Para los niños no hay nadie más fuerte que su padre ni más buena que su madre. Lo primero es una fascinación por quien es capaz de llegar con la mano a la estantería a la que él no puede y le baja un juguete; lo segundo es una de las pocas verdades encuestionables, con menos excepciones que declinaciones en latín conoce Belén Esteban.
Y después de ellos dos, la siguiente fascinación infantil es por los uniformes y trajes de todo tipo: bomberos, guardias civiles, policías, Papá Noel, enfermeras, payasos, Spiderman, Batman, Peter Pan...

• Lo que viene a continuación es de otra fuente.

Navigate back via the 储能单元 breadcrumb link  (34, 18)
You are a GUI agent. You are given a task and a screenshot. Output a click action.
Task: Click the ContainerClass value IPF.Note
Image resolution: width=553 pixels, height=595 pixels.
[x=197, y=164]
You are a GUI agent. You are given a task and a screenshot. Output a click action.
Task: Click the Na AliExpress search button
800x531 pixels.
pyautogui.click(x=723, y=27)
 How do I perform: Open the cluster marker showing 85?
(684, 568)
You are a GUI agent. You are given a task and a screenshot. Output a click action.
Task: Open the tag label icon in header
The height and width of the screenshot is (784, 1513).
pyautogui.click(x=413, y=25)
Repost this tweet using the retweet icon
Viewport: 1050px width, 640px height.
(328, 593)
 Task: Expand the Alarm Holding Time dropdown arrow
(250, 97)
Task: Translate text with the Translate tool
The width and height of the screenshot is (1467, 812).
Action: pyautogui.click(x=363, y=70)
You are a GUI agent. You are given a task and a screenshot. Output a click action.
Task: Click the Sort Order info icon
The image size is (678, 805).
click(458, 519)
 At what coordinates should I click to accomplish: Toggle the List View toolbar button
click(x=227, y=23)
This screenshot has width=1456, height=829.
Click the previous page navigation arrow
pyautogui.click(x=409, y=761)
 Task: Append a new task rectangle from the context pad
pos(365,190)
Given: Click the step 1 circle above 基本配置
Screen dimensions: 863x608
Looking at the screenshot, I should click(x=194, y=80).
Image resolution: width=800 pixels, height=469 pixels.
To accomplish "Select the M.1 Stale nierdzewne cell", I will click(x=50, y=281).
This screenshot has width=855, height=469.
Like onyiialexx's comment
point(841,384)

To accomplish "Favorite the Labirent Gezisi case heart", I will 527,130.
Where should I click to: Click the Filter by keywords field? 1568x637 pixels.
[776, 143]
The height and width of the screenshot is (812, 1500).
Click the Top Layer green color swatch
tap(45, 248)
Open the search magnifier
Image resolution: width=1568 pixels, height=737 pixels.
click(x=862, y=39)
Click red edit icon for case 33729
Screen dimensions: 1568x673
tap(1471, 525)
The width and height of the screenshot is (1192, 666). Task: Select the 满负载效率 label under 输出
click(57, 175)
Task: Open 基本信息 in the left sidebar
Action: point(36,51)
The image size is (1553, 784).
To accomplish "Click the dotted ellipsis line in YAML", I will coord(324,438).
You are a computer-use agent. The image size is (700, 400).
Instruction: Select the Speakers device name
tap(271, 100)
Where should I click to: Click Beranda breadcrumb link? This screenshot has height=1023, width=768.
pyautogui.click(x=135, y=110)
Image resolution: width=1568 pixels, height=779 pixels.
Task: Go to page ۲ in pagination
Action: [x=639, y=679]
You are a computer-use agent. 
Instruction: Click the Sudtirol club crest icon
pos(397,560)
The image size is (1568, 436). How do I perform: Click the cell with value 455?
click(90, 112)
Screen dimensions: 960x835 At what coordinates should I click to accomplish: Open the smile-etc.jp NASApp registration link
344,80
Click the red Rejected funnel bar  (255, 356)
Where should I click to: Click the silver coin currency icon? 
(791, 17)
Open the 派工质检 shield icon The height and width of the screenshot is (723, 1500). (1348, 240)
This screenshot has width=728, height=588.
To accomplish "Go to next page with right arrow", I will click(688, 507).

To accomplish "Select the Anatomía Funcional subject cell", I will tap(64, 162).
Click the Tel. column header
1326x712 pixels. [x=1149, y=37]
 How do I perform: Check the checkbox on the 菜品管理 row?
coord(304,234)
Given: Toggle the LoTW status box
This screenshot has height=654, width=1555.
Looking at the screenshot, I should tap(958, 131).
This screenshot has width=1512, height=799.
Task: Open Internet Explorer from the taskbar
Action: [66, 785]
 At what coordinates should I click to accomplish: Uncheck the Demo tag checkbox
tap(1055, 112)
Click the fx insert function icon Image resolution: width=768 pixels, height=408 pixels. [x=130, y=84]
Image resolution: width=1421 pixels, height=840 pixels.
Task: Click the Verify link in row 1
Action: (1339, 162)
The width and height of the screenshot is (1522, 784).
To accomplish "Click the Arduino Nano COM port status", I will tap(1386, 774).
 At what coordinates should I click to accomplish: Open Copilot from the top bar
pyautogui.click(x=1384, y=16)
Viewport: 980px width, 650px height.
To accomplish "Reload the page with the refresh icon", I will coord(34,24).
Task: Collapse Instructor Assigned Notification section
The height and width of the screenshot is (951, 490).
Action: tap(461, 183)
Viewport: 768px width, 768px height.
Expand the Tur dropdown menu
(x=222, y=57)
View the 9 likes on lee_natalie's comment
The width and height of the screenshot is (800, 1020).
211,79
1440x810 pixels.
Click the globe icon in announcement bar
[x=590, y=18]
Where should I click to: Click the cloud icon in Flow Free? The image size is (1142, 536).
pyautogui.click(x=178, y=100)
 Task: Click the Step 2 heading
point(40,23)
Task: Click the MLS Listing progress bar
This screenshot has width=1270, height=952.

Por eso se detienen ante los uniformes, por serios que estén, y entablan conversación con la trajeada autoridad que cambia su seriedad por cercanía y se agacha a escuchar con una sonrisa. Lo malo llega cuando la ingenuidad infantil empieza con una batería de preguntas que le colocan contra la pared.
- ¿Porqué llevas pistola?
- Para detener a los malos.
- ¿Y los matas de un tiro?
- No, matarlos no, solo es para detenerlos.
- Y si no los matas... ¿para qué quieres la pistola?
En ese momento es cuando aparece la mamá y soluciona el entuerto: «Deja al señor que está trabajando».
A los niños los carga el diablo. Aunque el policía de la foto tuvo más suerte cuando el chaval se cuadró ante él y en vez de una pregunta incómoda le hizo una sincera confesión: «Yo también quiero ser policía».
Se ganó el chaval al poli, que le regaló una pulsera ‘del cuerpo’ que llevaba. Lo que no esperaba es que el niño volviera con todos sus colegas —que no está claro que también quisieran ser policías—que también querían una pulsera.
A los niños los carga el diablo. O la ingenua sinceridad.